Activity –
Output the lines of the entries below beginning at the one with "Projekte (323, 984)" and ending with the last, exactly as written and without pictures.

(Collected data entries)
────────────────
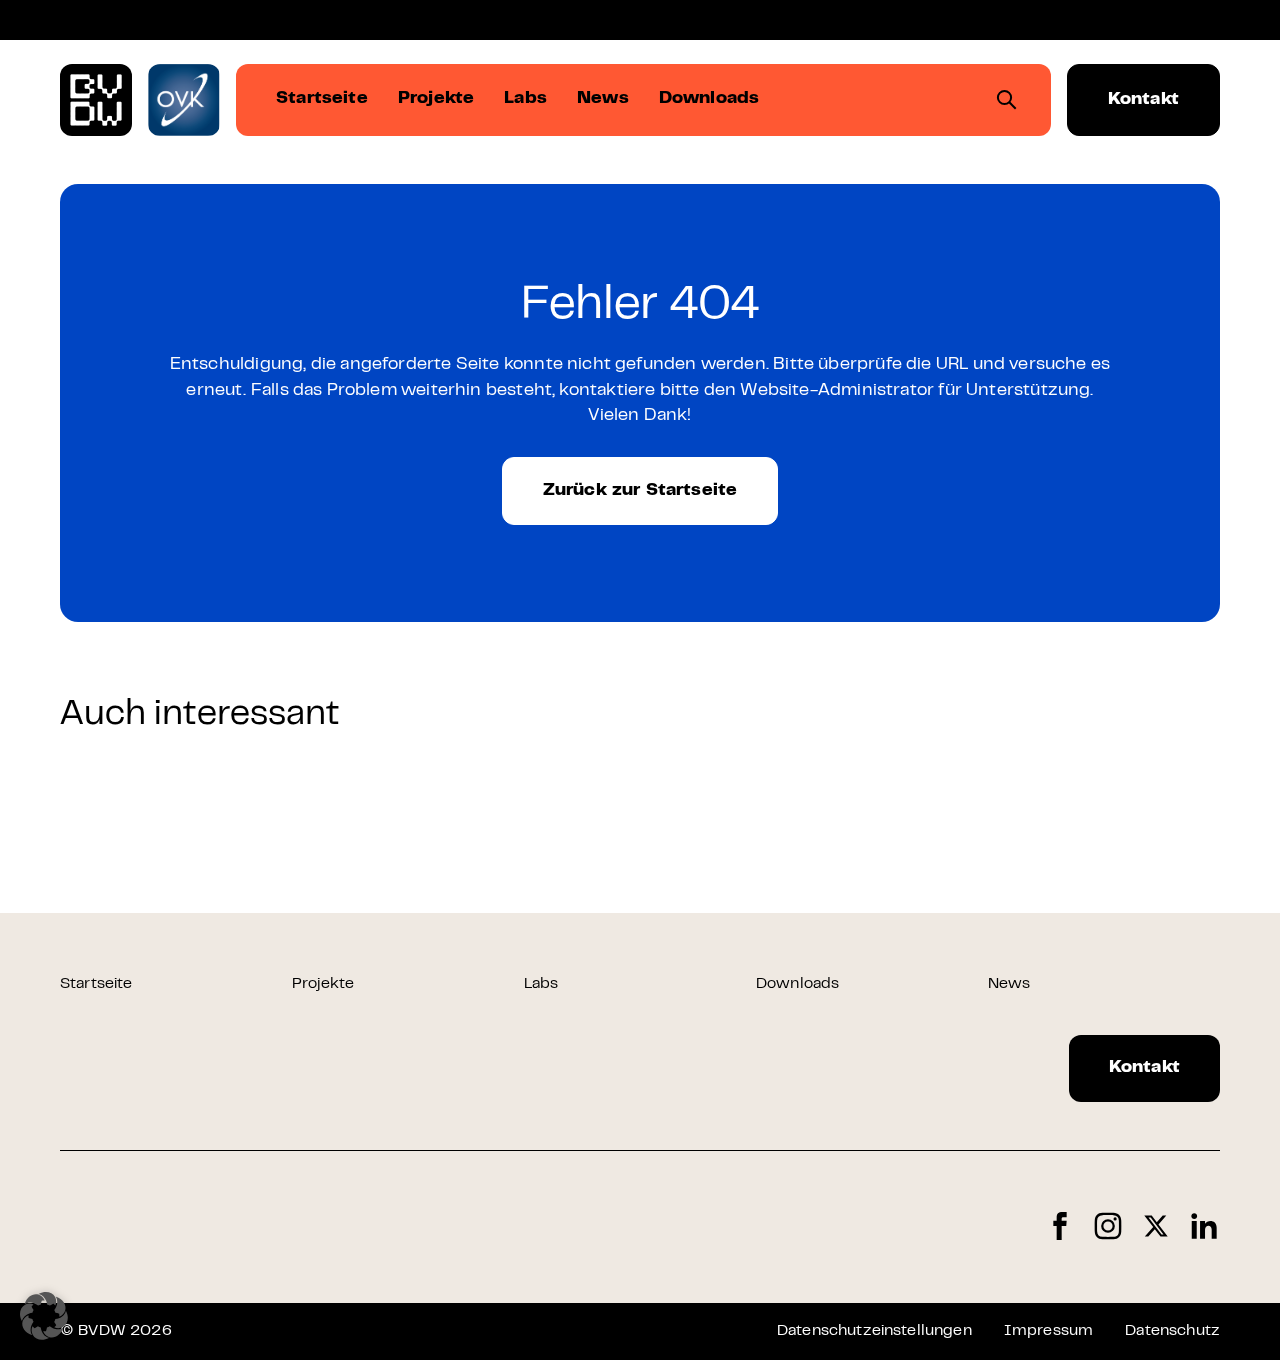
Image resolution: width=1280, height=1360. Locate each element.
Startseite (96, 984)
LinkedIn (1204, 1226)
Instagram (1108, 1226)
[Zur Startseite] (96, 100)
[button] (44, 1316)
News (1009, 984)
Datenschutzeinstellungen (874, 1331)
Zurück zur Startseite (640, 491)
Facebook (1060, 1226)
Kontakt (1143, 100)
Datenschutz (1172, 1331)
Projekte (323, 984)
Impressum (1048, 1331)
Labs (541, 984)
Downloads (797, 984)
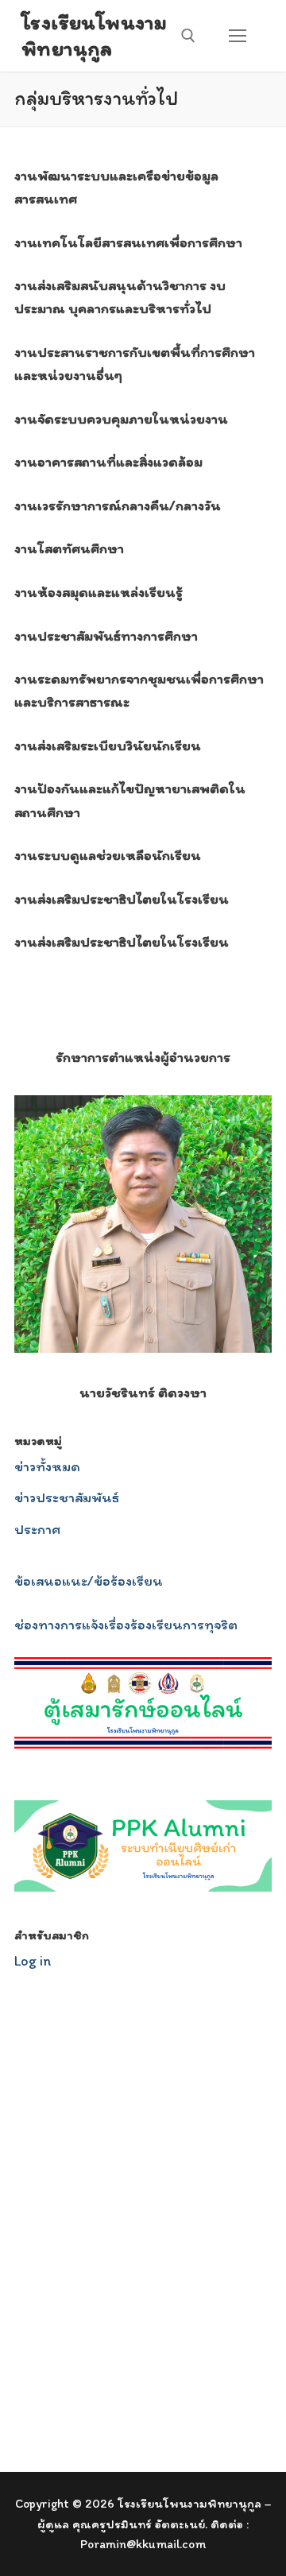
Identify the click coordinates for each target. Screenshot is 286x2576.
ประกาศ (37, 1529)
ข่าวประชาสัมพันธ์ (66, 1497)
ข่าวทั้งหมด (47, 1466)
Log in (32, 1961)
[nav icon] (237, 36)
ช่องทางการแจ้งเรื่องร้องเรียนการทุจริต (126, 1624)
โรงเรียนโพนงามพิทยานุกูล (94, 35)
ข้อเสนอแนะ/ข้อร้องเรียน (88, 1581)
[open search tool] (188, 36)
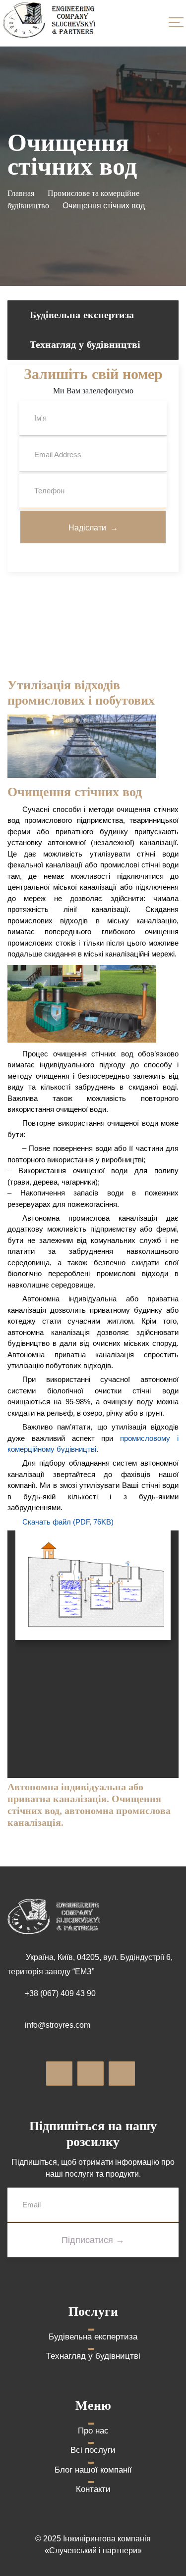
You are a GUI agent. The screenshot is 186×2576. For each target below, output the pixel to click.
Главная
────────────────
Solution for this task –
Projekte (323, 984)
Impressum (1048, 1331)
Labs (541, 984)
Downloads (797, 984)
Identify the click coordinates for each target. Screenshot is 286x2576.
ประกาศ (37, 1529)
ข่าวประชาสัมพันธ์ (66, 1497)
ข่าวทั้งหมด (47, 1466)
Log in (32, 1961)
[nav icon] (237, 36)
ช่องทางการแจ้งเรื่องร้องเรียนการทุจริต (126, 1624)
โรงเรียนโพนงามพิทยานุกูล (94, 35)
ข้อเสนอแนะ/ข้อร้องเรียน (88, 1581)
[open search tool] (188, 36)
You are a GUI agent. The screenshot is 186×2576. For each target below, output the pixel to click.
Главная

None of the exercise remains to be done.